The upper premolars are typical bicuspid teeth. The protocone of the P3 is usually present and often large, but is sometimes reduced. The P3 is generally more triangular in occlusal outline, and the P4 often has a bit more of a talon. The p3 is sexually dimorphic as for most cercopithecids, particularly in the development of the mesiobuccal flange. It is also typical of colobines in that the paraconid is generally more pronounced than in cercopithecines. The male mesiobuccal flange is shorter than those of male cercopithecines (although longer than female cercopithecines), is more inferiorly directed, and the talonid extends more lingually. The p4 is a more molariform tooth, but may develop a mesiobuccal flange in males. There is also a greater amount of cusp relief (i.e., the difference between the height of the cusps and the lowest points of the crown between them) than is the case in cercopithecines.

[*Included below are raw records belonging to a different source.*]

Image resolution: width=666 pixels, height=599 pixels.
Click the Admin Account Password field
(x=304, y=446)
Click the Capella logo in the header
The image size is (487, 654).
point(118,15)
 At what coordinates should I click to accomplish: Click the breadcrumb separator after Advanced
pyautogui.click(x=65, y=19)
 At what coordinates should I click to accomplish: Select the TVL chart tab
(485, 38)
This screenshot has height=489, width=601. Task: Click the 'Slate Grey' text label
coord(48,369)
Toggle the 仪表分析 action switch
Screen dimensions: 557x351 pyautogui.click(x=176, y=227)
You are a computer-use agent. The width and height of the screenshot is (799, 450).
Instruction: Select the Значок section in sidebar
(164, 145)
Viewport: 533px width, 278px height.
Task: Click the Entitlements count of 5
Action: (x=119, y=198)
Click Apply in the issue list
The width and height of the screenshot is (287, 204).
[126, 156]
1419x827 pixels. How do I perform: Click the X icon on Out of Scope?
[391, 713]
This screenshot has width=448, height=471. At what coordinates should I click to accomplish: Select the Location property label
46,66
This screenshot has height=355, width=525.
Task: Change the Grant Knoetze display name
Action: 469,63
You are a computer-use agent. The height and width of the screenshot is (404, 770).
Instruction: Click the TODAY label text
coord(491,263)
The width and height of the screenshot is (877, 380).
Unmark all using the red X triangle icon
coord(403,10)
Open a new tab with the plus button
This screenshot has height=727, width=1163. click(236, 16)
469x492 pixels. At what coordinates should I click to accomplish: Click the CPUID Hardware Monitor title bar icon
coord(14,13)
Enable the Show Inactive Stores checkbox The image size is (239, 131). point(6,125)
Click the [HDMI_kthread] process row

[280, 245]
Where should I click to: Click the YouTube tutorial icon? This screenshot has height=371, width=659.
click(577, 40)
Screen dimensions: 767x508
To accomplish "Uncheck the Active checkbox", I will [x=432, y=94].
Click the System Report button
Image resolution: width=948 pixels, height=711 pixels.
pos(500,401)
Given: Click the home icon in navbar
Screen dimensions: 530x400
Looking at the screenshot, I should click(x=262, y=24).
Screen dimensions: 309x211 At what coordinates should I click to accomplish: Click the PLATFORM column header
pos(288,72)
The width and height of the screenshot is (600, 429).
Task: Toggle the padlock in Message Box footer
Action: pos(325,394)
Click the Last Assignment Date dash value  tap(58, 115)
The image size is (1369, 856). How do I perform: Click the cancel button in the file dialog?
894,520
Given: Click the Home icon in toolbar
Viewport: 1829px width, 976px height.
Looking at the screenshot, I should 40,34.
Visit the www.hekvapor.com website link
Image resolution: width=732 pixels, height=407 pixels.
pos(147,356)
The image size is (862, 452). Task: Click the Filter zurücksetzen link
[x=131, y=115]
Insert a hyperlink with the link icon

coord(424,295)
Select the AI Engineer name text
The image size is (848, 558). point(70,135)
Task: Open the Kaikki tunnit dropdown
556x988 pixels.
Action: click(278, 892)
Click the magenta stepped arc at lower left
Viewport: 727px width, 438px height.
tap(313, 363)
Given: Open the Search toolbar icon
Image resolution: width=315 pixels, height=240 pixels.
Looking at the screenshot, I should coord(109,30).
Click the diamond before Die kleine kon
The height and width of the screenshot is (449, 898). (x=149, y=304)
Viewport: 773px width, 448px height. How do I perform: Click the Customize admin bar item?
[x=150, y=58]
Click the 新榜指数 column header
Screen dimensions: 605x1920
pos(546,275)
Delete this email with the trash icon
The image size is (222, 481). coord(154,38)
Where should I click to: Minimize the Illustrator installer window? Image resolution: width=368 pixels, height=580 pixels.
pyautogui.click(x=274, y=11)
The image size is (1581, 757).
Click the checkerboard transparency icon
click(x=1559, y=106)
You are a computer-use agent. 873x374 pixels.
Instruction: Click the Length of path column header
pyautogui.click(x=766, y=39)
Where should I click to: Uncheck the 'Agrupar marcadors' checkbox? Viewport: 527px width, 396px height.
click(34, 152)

The molar crowns are only slightly flaring with tall, widely spaced cusps that are connected by sharp cross-lophs. On the upper molars, the paraloph is broader than the hypoloph, but less so than in cercopithecines. The buccal notch has a “crease” reaching toward the cervix from the buccal notch. A distal fifth cuspule is variably present on the M3. The upper molars are all roughly similar in overall size and generally arranged in a straight line. The lower molars have very deep lingual notches with high cusps. The distal cingulum of m1–2 forms a distal cuspule 6–8% of the time, depending on scoring. On the m3, the hypoconulid is well developed, and there is typically (62–92%, depending on scoring) a tuberculum sextum as well. This contributes to the presence of a well-developed distal lingual notch between the hypoconulid and the entoconid. There is also a well-developed distal buccal cleft. The metalophid is usually wider than the protolophid on m1–2 but generally not on m3 (although it is occasionally). These lophid proportions for K. aramisi are typical of Asian colobines (which may be the primitive state for the subfamily; see Szalay and Delson, 1979) but different from extant African colobines.

Of the deciduous dentition, the di2 is possibly known in ARA-VP-1/2092. It looks like a miniature of the permanent i2, with a relatively narrow crown and a distal prong. This is distinct from normal papionin morphology, where the lower dIs are rather broad. Of the deciduous premolars, upper and lower dP4s are known. The dP4 is much like the M1, but far more flaring, with more approximated cusps. The mesial and distal foveae are relatively longer than in the molars. The dp4 is similar to the m1, but is narrower relative to its length, with a metalophid that is wider in comparison to the protolophid than in m1. The lophids are not quite as well developed as those of the molars, but are better developed than those of the deciduous premolars of cercopithecines.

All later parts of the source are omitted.